O entendimento é da 27ª Câmara de Direito Privado do Tribunal de Justiça de São Paulo ao reformar sentença de primeiro grau e isentar a Sky Brasil do pagamento de indenização

Da Redação

Equipe

07/12/2021 15h08 | Atualizada em 30/11/-0001 00h00

Mera inclusão de cliente em

Divulgação

O serviço "Serasa Limpa Nome" não é um cadastro público negativo de dados acessível a terceiros, mas mera plataforma que liga credores e devedores, auxiliando na negociação de dívidas pendentes.

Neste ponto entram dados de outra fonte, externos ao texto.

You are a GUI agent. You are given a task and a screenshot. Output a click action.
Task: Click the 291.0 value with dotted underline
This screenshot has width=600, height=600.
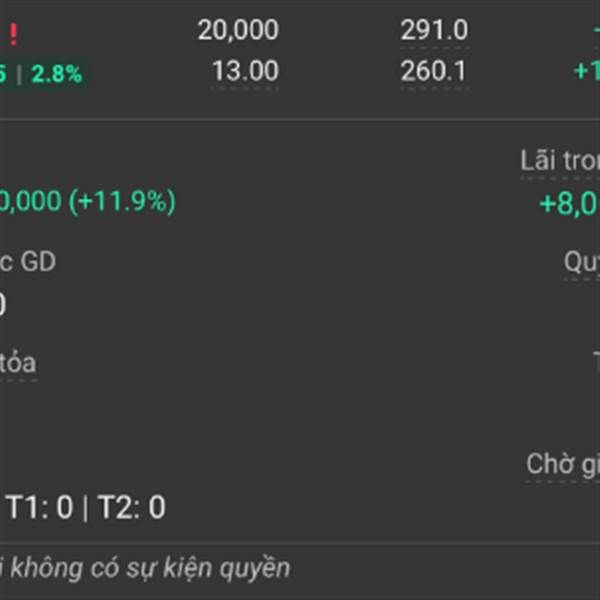[434, 30]
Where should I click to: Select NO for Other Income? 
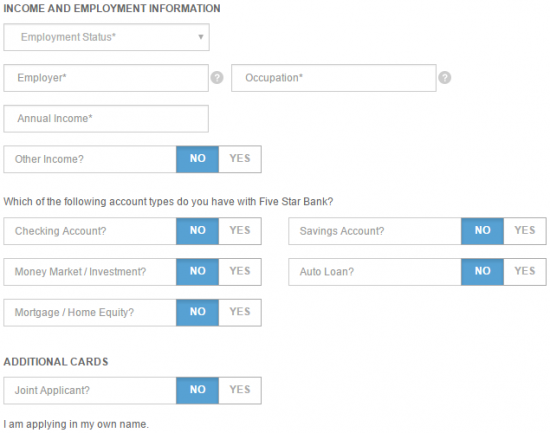pos(197,159)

Assim, a simples inclusão do nome do consumidor na plataforma não gera dever de indenizar por danos morais.



O entendimento é da 27ª Câmara de Direito Privado do Tribunal de Justiça de São Paulo ao reformar sentença de primeiro grau e isentar a Sky Brasil do pagamento de indenização por ter incluído o nome de uma cliente na plataforma "Serasa Limpa Nome".

A cliente alegou ter sido surpreendida com a inclusão de seu nome na plataforma em razão de uma fatura de internet de 2015. Mesmo após efetuar o pagamento, ela disse que a Sky não retirou seu nome do "Serasa Limpa Nome". Em primeiro grau, a operadora foi condenada a indenizar a consumidora em R$ 7 mil, além do reconhecimento de que a cobrança da fatura era indevida.

Ao acolher o recurso da Sky, a relatora, desembargadora Daise Fajardo Nogueira Jacot, disse que não foi demonstrada a real ofensa a direito de personalidade da cliente para justificar a indenização. "Não ocorreu ato ilícito apto a ensejar o dever de indenizar, não se vislumbrando mesmo a existência de elementos caracterizadores do cogitado abalo moral", disse.



Para a magistrada, a autora sofreu "mera cobrança indevida", não havendo qualquer repercussão em sua vida privada, nem indevida restrição de crédito, "mesmo porque o 'Serasa Limpa Nome' não se constitui de cadastro público negativo de dados acessível a terceiros, mas de mera plataforma da internet que interliga credores e devedores, auxiliando a negociação de dívidas pendentes".

Dessa forma, Jacot concluiu que o dissabor em questão não passou da "esfera do mero aborrecimento, transtorno ou percalço do cotidiano", circunstância que impõe a rejeição da indenização moral. A decisão se deu por unanimidade.